The key to understanding the stated result is an earlier one that the infinite product $$ P(x)=\prod_{n=1}^\infty \frac{\sin\frac{\pi x}{n}}{\frac{\pi x}{n}} $$ converges absolutely and uniformly to an analytic function whose zeros are precisely the non-zero integers, with multiplicities equal to the number of their positive divisors. By $\ \frac{\sin\frac{\pi x}{n}}{\frac{\pi x}{n}}\ $ Zondadari obviously here means the analytic function $\ \sum_\limits{i=0}^\infty \frac{(-1)^i}{(2i+1)!}\left(\frac{\pi x}{n}\right)^{2i}\ $, which assumes the value $1$ at $\ x=0\ $, and adopts the convention that an infinite product with only a finite number of zeroes and a tail that converges to a non-zero quantity is convergent.

Enumerating the zeros of this product, we have $\ \pm 1\ $, each of multiplicity $1$, primes (positive or negative), each of multiplicity $2$, and and composites, each of multiplicity $\ d\ $, where $\ d\ $ is the number of its positive divisors (equal to $\ \left(n_1+1\right) \left(n_2+1\right)\dots \left(n_r+1\right)\ $, where $\ p_1^{n_1}p_2^{n_2}\dots p_r^{n_r}\ $ is its prime decomposition).

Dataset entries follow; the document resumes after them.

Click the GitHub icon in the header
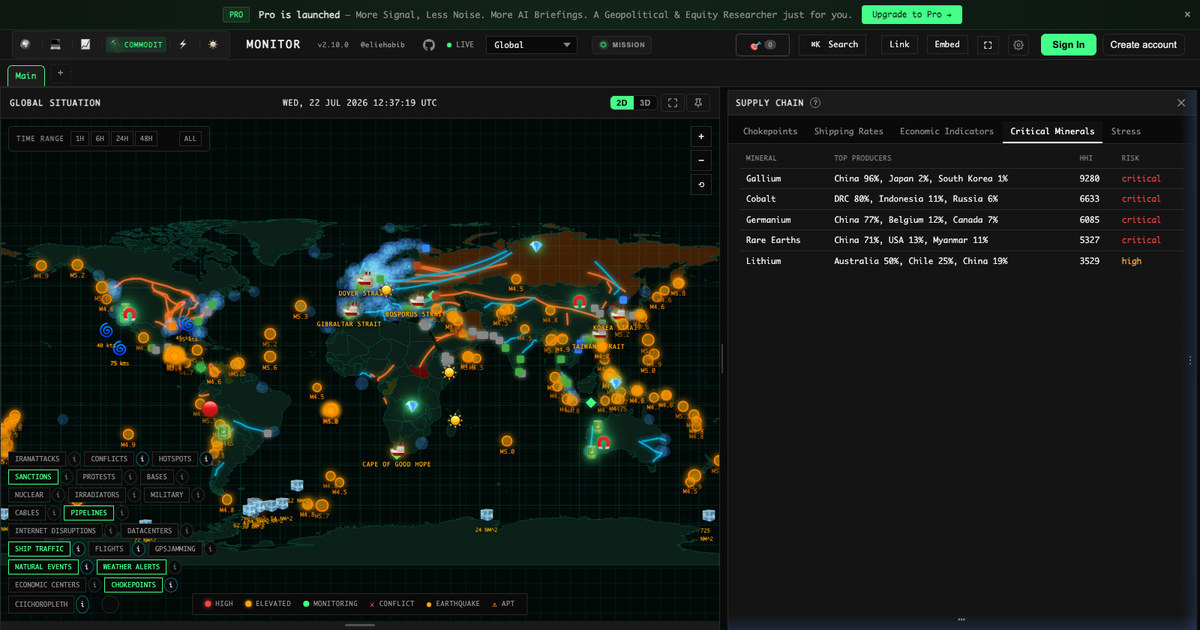The image size is (1200, 630). pyautogui.click(x=429, y=45)
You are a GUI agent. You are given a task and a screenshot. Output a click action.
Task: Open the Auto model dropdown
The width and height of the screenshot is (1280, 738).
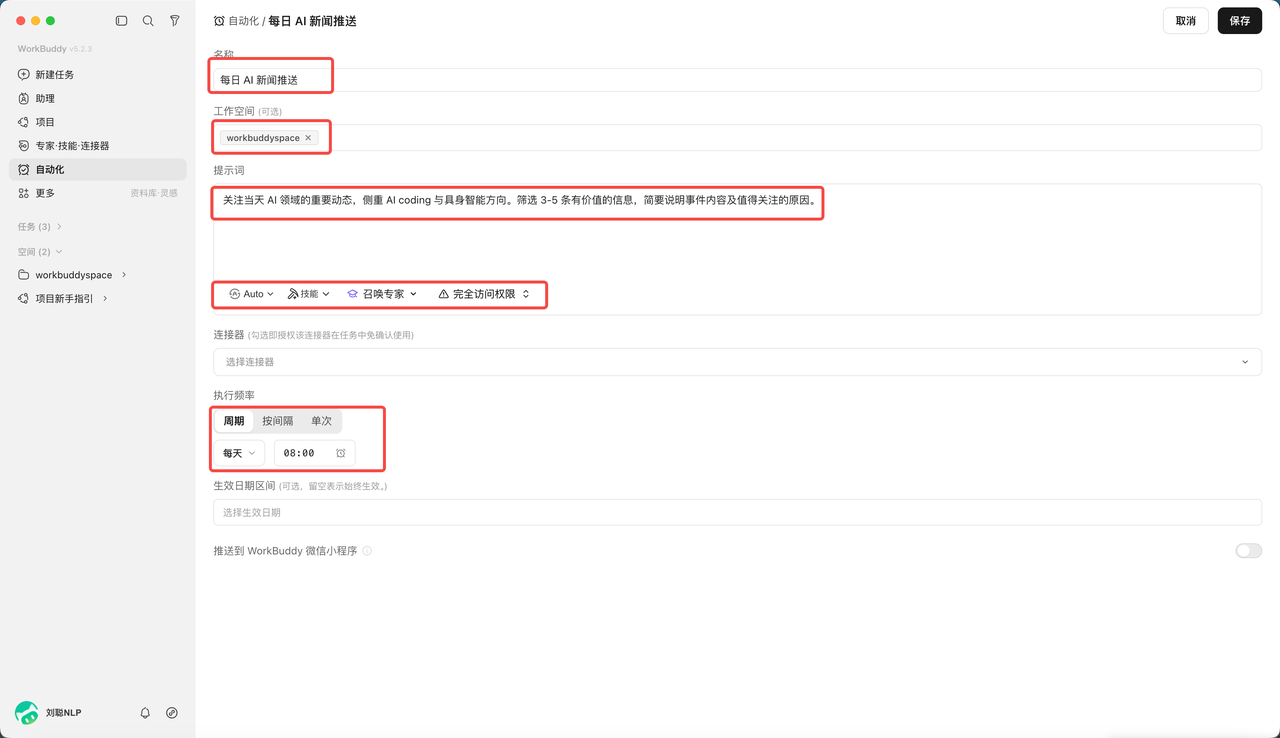tap(251, 294)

Now the function $$ f(x) =\frac{\sin^3\pi x}{(\pi x)^3\left(1-x^2\right)^2} $$ has zeros of multiplicty $3$ at every integer, except $0$, where it has value $1$, and $\ \pm1\ $, where it has zeros of multiplicity $1$. Therefore, the function \begin{align} g(x)&= \frac{\sin^3\pi x}{(\pi x)^3\left(1-x^2\right)^2}\cdot\frac{1}{P(x)}\\ &= \frac{\sin^2\pi x}{(\pi x)^2\left(1-x^2\right)^2} \prod_{n=2}^\infty \frac{\pi x}{n\sin\frac{\pi x}{n}} \end{align} has zeros of multiplictity $1$ for prime $\ x\ $, a pole of multiplicity $\ d-3\ $ at any composite $\ x\ $ with $\ d\ $ positive divisors, and has a finite non-zero value at $\ x=0\ $ and $\ x=\pm1\ $.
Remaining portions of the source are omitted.